(Set problem) Revise the records from the line with "The width and height of the screenshot is (386, 762)." to the line with "Looking at the screenshot, I should (302, 927).", replacing "Expand" with "Collapse" and leaving everything else unchanged. Give back only those lines.

[Word and item position records]
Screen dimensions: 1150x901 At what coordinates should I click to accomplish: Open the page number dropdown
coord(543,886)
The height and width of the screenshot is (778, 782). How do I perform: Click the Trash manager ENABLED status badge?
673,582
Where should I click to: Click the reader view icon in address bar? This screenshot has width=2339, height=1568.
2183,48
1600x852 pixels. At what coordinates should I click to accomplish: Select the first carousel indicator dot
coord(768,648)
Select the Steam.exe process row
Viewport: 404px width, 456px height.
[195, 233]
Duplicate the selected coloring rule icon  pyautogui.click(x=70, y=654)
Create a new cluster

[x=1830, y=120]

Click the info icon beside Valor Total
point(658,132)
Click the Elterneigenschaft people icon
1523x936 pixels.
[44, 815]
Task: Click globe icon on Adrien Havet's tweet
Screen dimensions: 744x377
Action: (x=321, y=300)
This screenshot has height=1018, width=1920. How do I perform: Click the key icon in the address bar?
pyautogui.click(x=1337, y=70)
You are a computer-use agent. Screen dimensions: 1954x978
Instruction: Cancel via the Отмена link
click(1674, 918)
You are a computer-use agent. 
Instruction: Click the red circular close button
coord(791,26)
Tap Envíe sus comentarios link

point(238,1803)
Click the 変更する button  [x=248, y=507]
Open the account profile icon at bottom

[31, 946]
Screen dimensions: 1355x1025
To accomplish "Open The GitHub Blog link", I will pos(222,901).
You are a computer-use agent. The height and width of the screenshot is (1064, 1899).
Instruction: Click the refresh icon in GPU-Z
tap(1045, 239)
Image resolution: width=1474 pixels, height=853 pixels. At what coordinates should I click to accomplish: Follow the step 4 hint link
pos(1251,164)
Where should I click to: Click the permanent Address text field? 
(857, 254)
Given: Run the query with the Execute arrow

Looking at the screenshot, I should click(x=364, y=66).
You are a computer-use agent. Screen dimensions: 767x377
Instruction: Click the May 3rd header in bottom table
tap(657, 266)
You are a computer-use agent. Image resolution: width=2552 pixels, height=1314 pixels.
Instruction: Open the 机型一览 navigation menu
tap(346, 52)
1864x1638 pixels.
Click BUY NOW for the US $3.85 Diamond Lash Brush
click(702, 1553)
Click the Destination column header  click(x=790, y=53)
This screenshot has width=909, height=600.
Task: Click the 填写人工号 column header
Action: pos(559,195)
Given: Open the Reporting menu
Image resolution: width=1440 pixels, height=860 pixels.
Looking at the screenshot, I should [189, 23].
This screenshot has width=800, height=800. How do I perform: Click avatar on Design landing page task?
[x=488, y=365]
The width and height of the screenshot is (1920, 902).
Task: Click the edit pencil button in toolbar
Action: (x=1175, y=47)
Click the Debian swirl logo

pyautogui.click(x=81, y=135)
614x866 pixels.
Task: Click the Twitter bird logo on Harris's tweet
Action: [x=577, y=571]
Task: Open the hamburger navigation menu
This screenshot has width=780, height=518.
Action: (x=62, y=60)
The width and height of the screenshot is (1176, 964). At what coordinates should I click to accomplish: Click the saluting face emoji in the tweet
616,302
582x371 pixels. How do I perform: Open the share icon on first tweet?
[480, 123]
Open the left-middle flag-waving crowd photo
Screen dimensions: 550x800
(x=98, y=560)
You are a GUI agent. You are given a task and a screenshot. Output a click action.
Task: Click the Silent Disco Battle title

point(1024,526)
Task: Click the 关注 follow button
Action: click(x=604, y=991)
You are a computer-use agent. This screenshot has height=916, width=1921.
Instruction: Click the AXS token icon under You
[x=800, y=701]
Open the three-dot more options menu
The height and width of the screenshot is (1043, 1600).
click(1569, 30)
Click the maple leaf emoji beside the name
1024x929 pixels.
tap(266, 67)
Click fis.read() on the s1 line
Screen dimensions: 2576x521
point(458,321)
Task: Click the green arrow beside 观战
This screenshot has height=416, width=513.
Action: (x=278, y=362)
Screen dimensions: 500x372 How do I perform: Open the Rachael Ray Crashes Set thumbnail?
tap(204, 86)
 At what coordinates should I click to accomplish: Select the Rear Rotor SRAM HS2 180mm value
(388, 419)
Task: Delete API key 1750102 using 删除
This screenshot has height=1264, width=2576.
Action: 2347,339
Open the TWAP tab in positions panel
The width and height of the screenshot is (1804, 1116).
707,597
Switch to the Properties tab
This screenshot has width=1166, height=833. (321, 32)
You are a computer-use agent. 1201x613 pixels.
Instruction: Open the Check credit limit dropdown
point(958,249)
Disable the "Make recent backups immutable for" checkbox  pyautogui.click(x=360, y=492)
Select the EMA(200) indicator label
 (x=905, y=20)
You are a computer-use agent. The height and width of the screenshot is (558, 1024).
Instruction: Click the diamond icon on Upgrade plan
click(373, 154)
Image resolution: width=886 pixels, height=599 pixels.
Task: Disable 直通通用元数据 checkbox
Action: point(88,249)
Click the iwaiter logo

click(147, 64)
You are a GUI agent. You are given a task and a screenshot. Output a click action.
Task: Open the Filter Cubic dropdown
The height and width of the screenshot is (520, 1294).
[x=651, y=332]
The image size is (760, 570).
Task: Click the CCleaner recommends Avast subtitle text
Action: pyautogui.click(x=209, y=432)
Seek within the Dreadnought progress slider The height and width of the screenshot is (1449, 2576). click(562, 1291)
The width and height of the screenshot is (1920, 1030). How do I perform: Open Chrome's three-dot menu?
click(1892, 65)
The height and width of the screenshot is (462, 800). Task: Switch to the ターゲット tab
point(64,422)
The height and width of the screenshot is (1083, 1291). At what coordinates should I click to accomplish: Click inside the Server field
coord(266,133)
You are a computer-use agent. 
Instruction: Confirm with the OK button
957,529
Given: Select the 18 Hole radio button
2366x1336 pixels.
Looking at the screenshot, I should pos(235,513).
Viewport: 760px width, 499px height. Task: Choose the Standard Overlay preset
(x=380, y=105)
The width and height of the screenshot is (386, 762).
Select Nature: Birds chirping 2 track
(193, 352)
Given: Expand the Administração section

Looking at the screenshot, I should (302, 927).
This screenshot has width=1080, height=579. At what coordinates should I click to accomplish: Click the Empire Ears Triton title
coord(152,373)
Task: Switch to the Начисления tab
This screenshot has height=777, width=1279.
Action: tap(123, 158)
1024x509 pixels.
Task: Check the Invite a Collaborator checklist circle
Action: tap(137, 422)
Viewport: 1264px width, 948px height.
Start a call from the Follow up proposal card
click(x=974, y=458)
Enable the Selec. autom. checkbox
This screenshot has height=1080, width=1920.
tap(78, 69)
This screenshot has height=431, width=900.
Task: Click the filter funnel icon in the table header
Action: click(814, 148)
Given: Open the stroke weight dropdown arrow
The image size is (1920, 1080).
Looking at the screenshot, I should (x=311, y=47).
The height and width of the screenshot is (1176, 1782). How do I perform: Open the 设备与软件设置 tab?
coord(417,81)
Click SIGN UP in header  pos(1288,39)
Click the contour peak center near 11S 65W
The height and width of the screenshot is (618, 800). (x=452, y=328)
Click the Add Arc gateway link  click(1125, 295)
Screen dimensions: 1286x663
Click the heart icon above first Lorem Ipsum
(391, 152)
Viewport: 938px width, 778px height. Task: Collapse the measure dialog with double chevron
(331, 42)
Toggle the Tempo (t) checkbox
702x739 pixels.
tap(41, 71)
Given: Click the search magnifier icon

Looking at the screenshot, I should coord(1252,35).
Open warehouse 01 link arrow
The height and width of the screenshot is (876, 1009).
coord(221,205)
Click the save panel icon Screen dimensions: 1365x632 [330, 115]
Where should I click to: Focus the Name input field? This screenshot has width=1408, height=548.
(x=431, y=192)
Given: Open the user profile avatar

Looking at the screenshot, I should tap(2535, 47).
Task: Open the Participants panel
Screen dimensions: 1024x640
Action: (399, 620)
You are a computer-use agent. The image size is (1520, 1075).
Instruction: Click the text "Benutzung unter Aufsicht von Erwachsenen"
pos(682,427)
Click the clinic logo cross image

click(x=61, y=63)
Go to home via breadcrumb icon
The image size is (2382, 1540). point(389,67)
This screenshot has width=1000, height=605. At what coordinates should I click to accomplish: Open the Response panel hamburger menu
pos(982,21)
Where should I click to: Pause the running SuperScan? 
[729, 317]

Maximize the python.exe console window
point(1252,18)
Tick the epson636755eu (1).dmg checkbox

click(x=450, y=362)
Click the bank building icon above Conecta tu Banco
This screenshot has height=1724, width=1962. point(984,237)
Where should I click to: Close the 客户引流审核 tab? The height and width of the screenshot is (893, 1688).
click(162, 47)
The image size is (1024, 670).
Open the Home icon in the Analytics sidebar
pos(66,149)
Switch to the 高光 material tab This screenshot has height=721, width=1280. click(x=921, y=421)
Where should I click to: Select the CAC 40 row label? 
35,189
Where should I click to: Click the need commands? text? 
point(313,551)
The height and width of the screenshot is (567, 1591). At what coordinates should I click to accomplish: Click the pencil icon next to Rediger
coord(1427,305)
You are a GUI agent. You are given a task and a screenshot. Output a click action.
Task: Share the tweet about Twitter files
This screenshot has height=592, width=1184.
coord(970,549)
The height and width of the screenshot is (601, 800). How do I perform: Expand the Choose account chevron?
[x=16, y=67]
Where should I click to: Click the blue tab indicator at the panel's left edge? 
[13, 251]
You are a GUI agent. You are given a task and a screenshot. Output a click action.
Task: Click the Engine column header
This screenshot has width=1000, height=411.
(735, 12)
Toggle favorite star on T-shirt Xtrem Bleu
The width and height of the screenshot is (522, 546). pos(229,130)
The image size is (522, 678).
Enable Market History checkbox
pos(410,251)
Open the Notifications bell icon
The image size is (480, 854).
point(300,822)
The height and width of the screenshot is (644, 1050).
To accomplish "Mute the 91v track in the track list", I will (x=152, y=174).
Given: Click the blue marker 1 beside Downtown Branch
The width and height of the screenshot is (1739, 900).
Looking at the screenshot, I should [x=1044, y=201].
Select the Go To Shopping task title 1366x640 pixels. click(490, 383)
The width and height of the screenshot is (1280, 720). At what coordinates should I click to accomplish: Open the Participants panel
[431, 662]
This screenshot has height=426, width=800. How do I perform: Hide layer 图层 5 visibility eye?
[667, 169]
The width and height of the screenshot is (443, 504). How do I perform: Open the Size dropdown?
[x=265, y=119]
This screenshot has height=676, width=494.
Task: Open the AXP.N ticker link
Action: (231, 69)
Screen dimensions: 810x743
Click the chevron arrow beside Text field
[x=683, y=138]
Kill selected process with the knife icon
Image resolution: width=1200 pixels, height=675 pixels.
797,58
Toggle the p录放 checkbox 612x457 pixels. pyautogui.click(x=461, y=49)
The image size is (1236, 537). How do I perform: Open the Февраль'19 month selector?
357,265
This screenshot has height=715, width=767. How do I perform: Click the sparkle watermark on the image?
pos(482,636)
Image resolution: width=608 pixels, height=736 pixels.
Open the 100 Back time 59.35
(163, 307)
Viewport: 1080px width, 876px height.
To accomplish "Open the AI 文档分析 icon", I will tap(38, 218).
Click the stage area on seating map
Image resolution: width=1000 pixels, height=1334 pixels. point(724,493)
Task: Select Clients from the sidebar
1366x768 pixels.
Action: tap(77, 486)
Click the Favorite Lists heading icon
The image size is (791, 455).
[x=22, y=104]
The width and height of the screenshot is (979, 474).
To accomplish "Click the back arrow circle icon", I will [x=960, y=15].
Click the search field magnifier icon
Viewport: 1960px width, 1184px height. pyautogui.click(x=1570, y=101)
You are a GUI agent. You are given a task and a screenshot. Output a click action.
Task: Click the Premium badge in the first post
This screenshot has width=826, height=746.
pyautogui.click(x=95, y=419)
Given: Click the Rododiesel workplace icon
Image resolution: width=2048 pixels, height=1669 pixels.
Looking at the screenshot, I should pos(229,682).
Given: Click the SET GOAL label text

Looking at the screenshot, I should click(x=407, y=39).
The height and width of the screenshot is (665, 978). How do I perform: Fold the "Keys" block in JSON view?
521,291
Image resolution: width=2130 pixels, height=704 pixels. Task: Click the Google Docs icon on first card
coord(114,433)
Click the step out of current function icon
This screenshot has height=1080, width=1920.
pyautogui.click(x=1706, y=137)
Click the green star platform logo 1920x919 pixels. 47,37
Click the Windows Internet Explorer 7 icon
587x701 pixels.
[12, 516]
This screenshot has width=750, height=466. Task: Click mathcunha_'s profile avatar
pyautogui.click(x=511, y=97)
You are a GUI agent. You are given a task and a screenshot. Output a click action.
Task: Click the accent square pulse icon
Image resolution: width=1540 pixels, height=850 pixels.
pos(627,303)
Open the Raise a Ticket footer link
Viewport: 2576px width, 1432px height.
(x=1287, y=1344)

(Exercise answer)
The width and height of the screenshot is (386, 762).
Select Nature: Birds chirping 2 track
(193, 352)
Given: Collapse the Administração section

Looking at the screenshot, I should (302, 927).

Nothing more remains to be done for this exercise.